Start of Source

Resetting
the odds
It only took a few “down"
days in the market last week for investors to begin cowering and thinking about
how to protect their portfolios from a bear retreat, and what strategies to
employ going forward to steady their accounts from a possible calamity of
significant proportion.
See how quickly that
happened?
So, owing to last
week's little “wake-up call", I
thought it would be helpful to reaffirm several points about which I have been
writing during the past few months....a strategy for tackling bad (or any)
markets:
Any professional money
manager worth his/her salt should start the portfolio-building process with a
clear understanding of the account's objectives and tolerances for risk. Too often this one essential is missed, and
you wind up with square pegs trying to fit into round holes. Chasing gains for gain's sake without clearly
understanding the risk factors creates a portfolio full of one-off
transactions, disjointed from any particular philosophy or methodology. And, more importantly, this type of staccato
investing usually leads to the inverse of the outcome you expected. Remember, a good portfolio manager is in the
business of managing client's expectations
about their money as much as they
are managing the money, itself. An
aggressive account allocated too conservatively is just as futile as a
conservative account managed too aggressively.
It is also incumbent
upon all parties to recognize that time
is one of the most critical elements to
any investment program. Typically,
traders have less of it, and less patience for the whole process. These are not good clients for investment
advisors because without time no strategy can be successful, really. Unfortunately, we are in the internet age, in
which everything is supposed to have been done yesterday! That just simply
is not what the investment schematic should be about.

End of Source

Write out the investing column above word for word, from start to finish.

Start of Information given

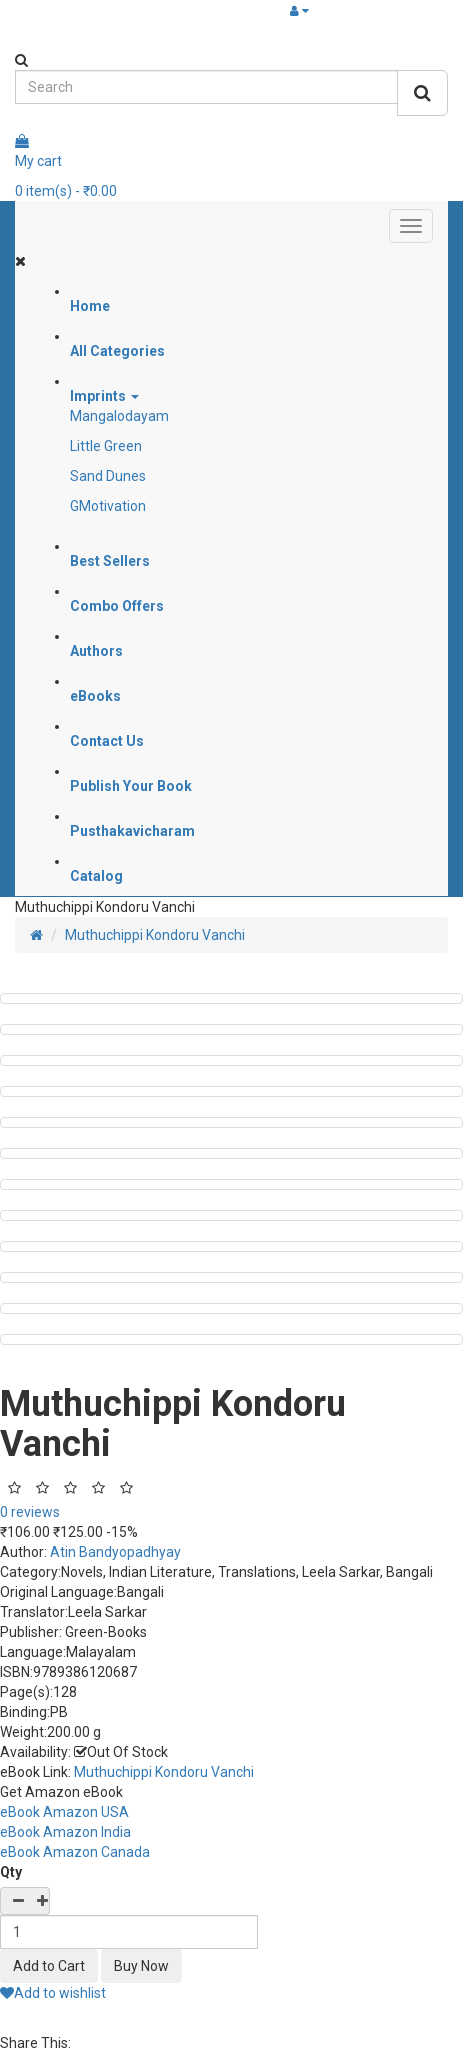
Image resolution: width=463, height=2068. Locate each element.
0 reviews (30, 1512)
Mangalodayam (119, 416)
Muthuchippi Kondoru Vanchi (155, 935)
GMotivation (108, 506)
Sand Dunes (108, 476)
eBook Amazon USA (64, 1812)
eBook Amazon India (65, 1832)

End of Information given

(Exercise output):
Resetting
the odds
It only took a few “down"
days in the market last week for investors to begin cowering and thinking about
how to protect their portfolios from a bear retreat, and what strategies to
employ going forward to steady their accounts from a possible calamity of
significant proportion.
See how quickly that
happened?
So, owing to last
week's little “wake-up call", I
thought it would be helpful to reaffirm several points about which I have been
writing during the past few months....a strategy for tackling bad (or any)
markets:
Any professional money
manager worth his/her salt should start the portfolio-building process with a
clear understanding of the account's objectives and tolerances for risk. Too often this one essential is missed, and
you wind up with square pegs trying to fit into round holes. Chasing gains for gain's sake without clearly
understanding the risk factors creates a portfolio full of one-off
transactions, disjointed from any particular philosophy or methodology. And, more importantly, this type of staccato
investing usually leads to the inverse of the outcome you expected. Remember, a good portfolio manager is in the
business of managing client's expectations
about their money as much as they
are managing the money, itself. An
aggressive account allocated too conservatively is just as futile as a
conservative account managed too aggressively.
It is also incumbent
upon all parties to recognize that time
is one of the most critical elements to
any investment program. Typically,
traders have less of it, and less patience for the whole process. These are not good clients for investment
advisors because without time no strategy can be successful, really. Unfortunately, we are in the internet age, in
which everything is supposed to have been done yesterday! That just simply
is not what the investment schematic should be about.